Just Earth News | @justearthnews | 05 Sep 2021, 06:43 am Print
Image Credit: Video Grab
Kabul: Posters with female models, mostly those outside salons, were defaced as a gesture to appease the Taliban as the fighter group entered the Afghan capital, Kabul, on August 15.
This desire to appease emanated from an intense fear of the ruthless implementation of Islam by the terrorist group as anything not agreeing with it means torture or even worse, execution.
This also means the end of the beauty and fashion industry in Afghanistan as the Taliban do not want women to attract attention.
Taliban invasion has ruined the hopes of Afghan women, who were mostly raised in a Taliban-free Afghanistan, who worked hard to learn and advance, to bring gender equality, most of all who lived the life of a modern woman.
BBC reported that the Taliban's entry into Kabul dealt a blow on women working in the beauty industry such as makeup artists and salon owners.
The day, the Islamist group entered the city, a 26-year-old makeup artist told BBC, "Women in the beauty industry, especially people like me who were visible and public with our work are targets."
For Afsoon (name changed), Kabul's fall to the Taliban was "takaan khordum" - a Dari phrase - "which means a rare life event that shakes you to your core, after which you will have changed forever - like the death of someone you love, someone central to your life," the report said.
She told BBC she experienced "takaan" on August 15 as a torrent of dread washed over her, making her feel freezing cold and sick.

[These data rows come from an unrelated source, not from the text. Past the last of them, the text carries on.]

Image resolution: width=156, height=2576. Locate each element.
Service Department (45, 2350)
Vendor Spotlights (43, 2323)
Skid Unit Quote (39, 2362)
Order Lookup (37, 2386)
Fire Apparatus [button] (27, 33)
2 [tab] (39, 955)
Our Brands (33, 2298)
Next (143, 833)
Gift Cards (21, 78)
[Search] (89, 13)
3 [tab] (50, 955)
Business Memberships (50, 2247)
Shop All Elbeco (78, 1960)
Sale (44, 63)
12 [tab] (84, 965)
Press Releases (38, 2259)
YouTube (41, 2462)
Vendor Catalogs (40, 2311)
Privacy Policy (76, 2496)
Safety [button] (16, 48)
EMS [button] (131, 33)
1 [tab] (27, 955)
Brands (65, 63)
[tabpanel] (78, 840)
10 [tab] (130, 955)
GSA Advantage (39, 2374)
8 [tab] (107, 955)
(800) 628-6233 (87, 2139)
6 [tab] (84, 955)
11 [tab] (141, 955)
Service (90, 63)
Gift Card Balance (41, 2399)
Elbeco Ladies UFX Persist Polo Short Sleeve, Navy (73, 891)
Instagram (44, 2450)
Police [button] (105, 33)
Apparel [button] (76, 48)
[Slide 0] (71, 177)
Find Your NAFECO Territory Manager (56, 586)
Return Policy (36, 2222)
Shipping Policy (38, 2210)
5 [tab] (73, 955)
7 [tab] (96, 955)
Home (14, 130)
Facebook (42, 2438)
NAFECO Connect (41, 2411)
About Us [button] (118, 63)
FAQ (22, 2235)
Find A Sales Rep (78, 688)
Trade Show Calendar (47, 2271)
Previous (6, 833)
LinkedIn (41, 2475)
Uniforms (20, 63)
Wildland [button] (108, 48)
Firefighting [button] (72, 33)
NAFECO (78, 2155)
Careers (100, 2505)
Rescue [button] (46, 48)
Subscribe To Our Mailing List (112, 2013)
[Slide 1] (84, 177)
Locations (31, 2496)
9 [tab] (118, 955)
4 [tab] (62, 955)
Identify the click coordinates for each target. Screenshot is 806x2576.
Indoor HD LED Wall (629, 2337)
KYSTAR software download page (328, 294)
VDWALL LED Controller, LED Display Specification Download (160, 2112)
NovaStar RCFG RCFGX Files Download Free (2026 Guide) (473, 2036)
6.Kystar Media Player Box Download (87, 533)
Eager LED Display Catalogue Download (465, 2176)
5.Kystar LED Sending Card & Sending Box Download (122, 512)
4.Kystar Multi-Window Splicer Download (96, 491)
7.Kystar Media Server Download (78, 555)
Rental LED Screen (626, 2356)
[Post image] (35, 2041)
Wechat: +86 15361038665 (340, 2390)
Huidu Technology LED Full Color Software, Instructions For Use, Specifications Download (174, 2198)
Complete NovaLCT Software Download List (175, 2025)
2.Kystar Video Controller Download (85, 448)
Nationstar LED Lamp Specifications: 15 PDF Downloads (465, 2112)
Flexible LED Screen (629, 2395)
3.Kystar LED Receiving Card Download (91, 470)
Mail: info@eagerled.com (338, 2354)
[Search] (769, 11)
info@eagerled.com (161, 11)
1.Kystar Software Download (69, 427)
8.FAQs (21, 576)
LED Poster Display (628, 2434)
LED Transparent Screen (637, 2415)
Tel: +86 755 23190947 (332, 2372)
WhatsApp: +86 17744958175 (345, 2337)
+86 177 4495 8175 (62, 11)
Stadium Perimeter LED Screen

Through dozens of texts from friends and family and then hundreds of social media posts she learned the Taliban had entered Kabul and within 16 days Western troops and their diplomats were gone from the country.
"Don't come in today," Afsoon's co-worker told her when she rang, BBC reported. "We are closing up. It's over."
Reality hit her hard when she realised it was the end and it was time for her to hide.
Afsoon heard that any poster that represented female beauty was being painted over by scared Kabul residents, the BBC report said.
A male friend of Afsoon, painted over some posters of models himself, in an attempt to appease the Taliban and distract their attention from his female friends with beauty business, the report said.
"There is no way they would approve of seeing unveiled faces, or the necks of women on display," she told BBC. "They have always been very clear on their belief that a woman must not attract attention."
"It is the end of the beauty industry in Afghanistan," she said.
Women in the beauty business, who do not have a way out, cannot talk about the future, she said.
She hasn't thought about how she will dress now, or even when she will venture outside, the report said.
The parlour is closed and Afsson and her colleagues all accepted that they will not return to work.
Right now, the colour of a future she imagined has been painted over in thick black paint, and she is in the midst of a shock that has no time limit to recovery, BBC reports.
"Every second I feel like the Taliban will come for me," Afsoon told BBC over the phone.
She considers herself a modern Afghan woman, who loves social media, movies, knows to drive and possesses career ambitions.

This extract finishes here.